Below are records; from the line containing "The width and" through the very last line, output each line exactly. No pictures.

****************

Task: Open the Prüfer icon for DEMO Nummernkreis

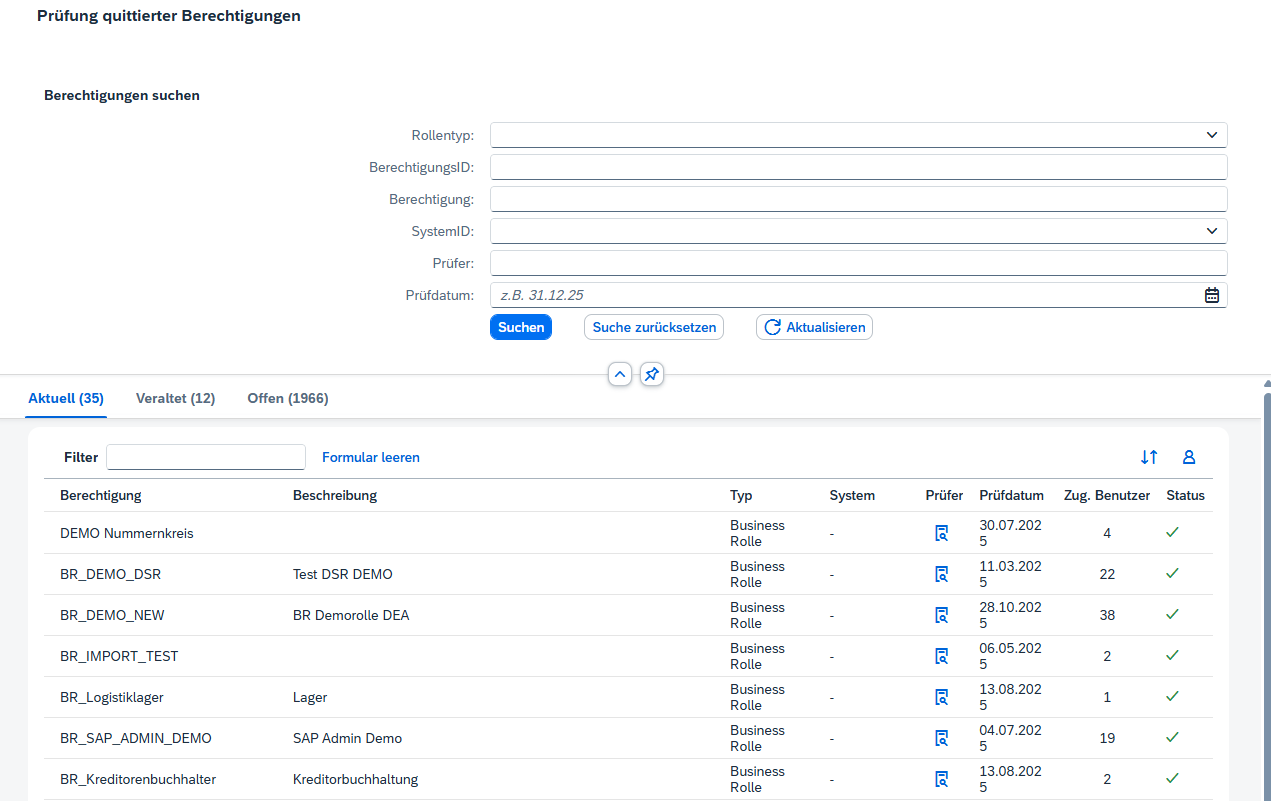Action: pyautogui.click(x=941, y=533)
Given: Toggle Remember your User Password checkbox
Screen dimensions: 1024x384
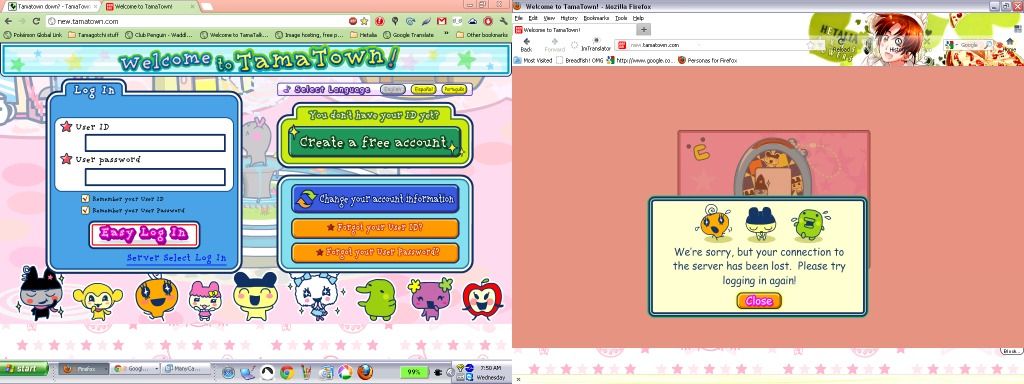Looking at the screenshot, I should pos(85,210).
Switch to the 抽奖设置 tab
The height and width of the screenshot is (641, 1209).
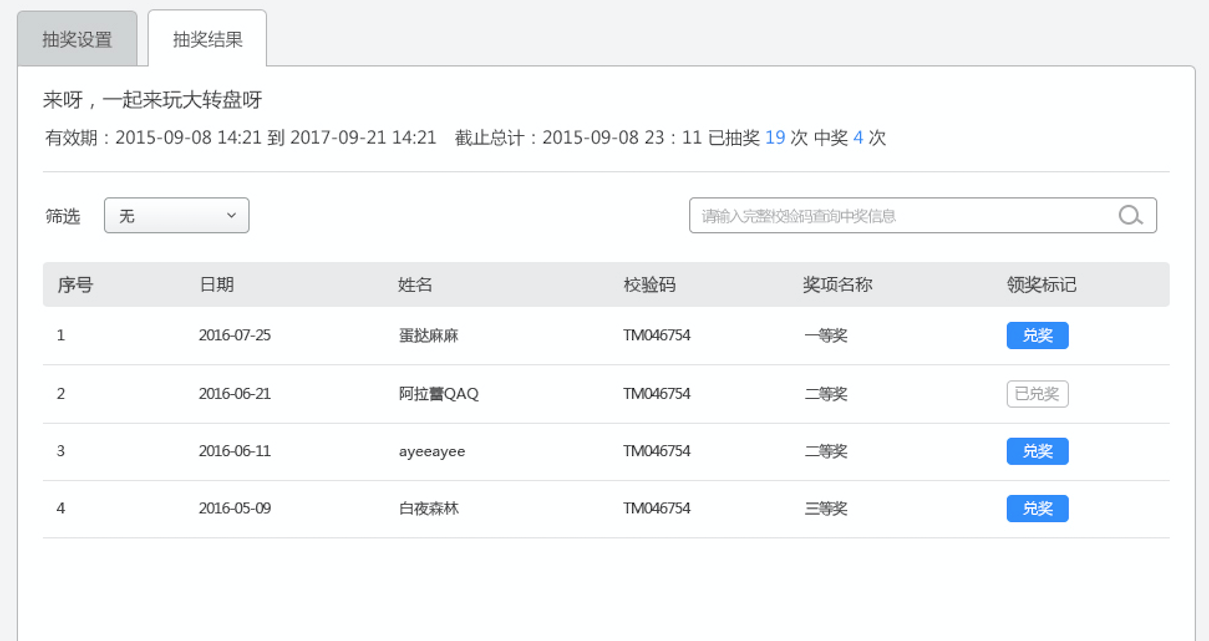tap(77, 40)
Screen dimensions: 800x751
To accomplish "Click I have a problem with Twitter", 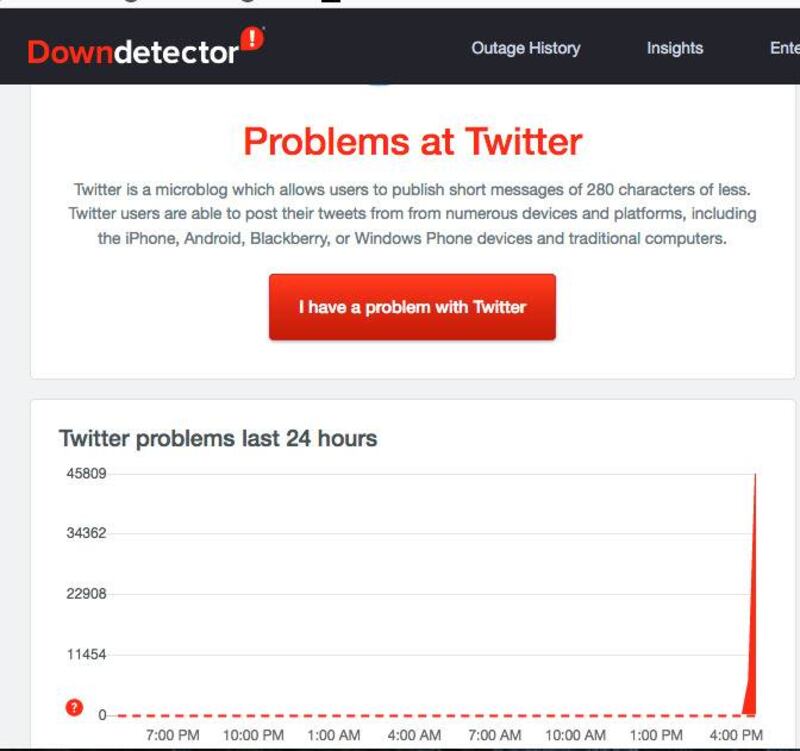I will pyautogui.click(x=412, y=307).
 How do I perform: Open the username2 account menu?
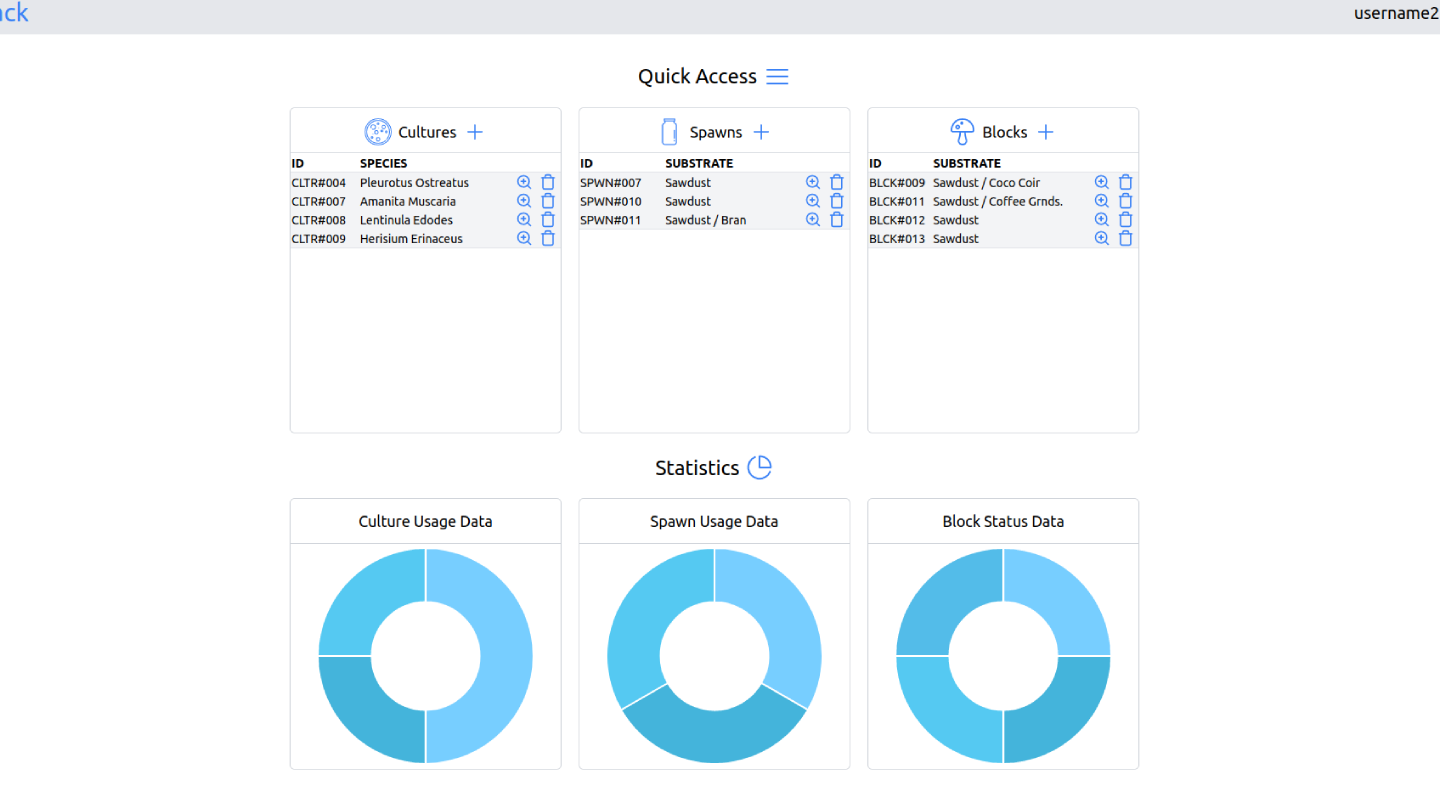[x=1397, y=13]
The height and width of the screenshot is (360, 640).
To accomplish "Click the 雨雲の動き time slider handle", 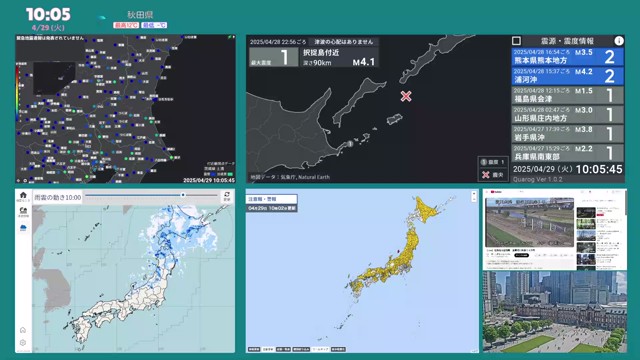I will click(x=183, y=195).
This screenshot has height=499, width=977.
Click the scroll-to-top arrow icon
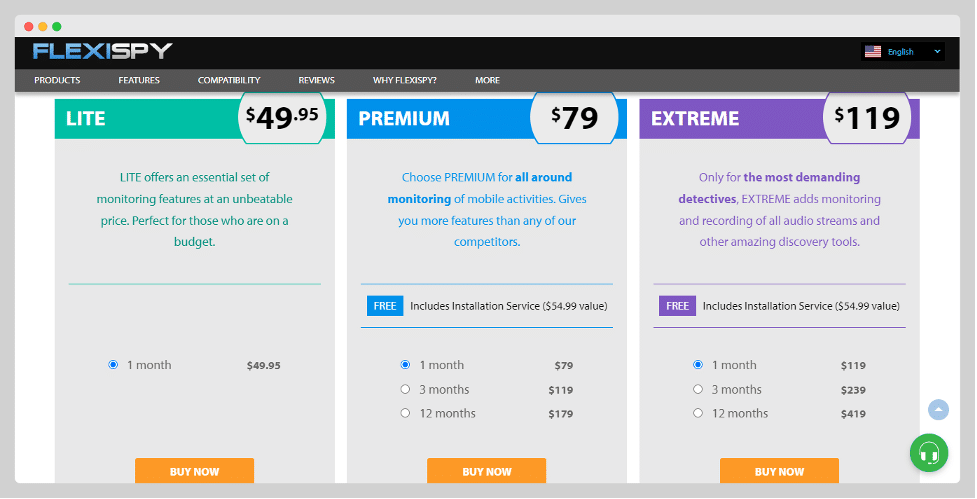tap(938, 409)
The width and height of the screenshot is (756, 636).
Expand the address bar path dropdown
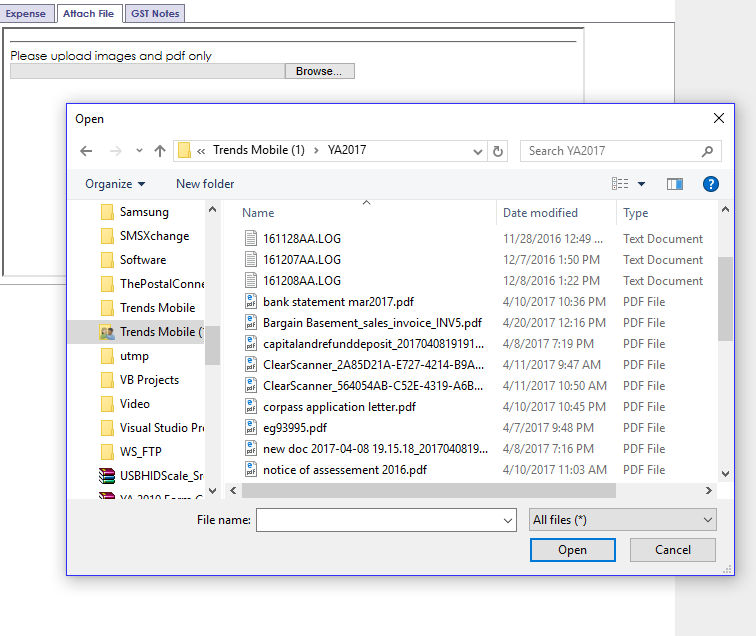tap(478, 151)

****************

TASK ANSWER:
The width and height of the screenshot is (756, 636).
Expand the address bar path dropdown
tap(478, 151)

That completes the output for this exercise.